Stored records:
[Start of Attachment]
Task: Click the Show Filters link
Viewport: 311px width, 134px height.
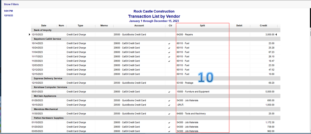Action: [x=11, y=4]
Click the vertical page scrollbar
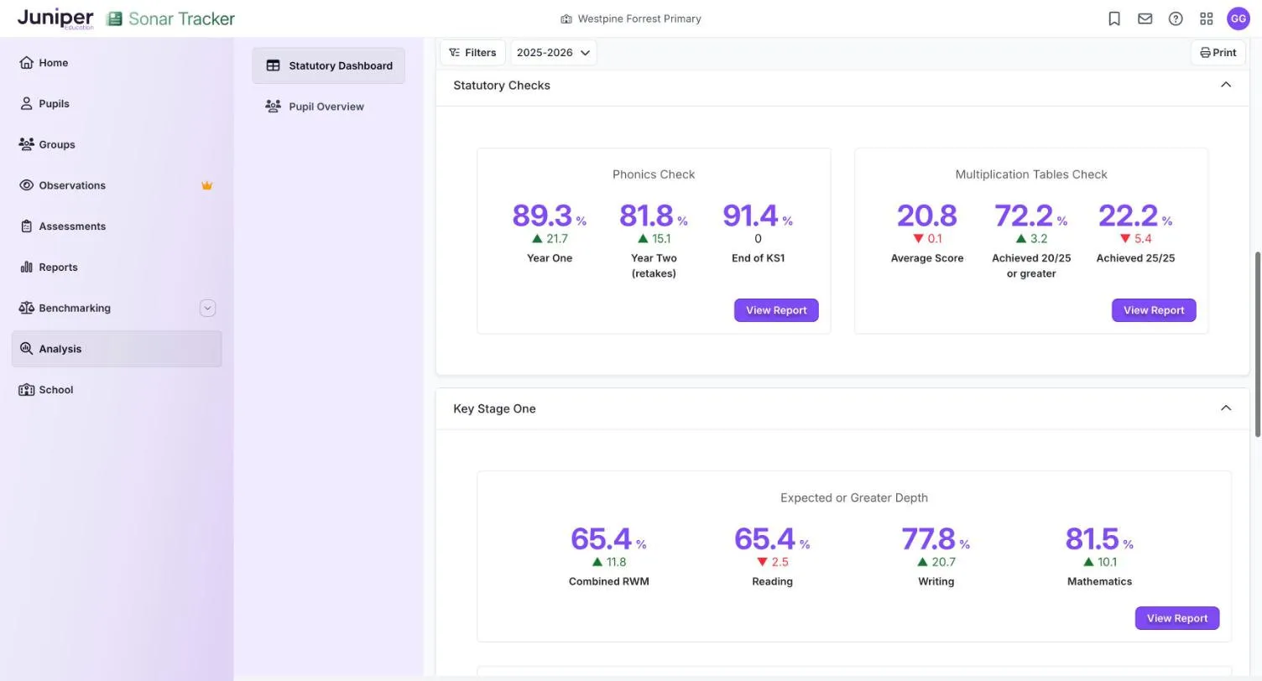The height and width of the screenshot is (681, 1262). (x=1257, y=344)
[End of Attachment]
WHAT THE TASK ASKS: Once the pictures are dropped, repeat the data above exactly.

OUTPUT OF THE EXERCISE:
Task: Click the Show Filters link
Viewport: 311px width, 134px height.
Action: [x=11, y=4]
Click the vertical page scrollbar
The height and width of the screenshot is (681, 1262). (x=1257, y=344)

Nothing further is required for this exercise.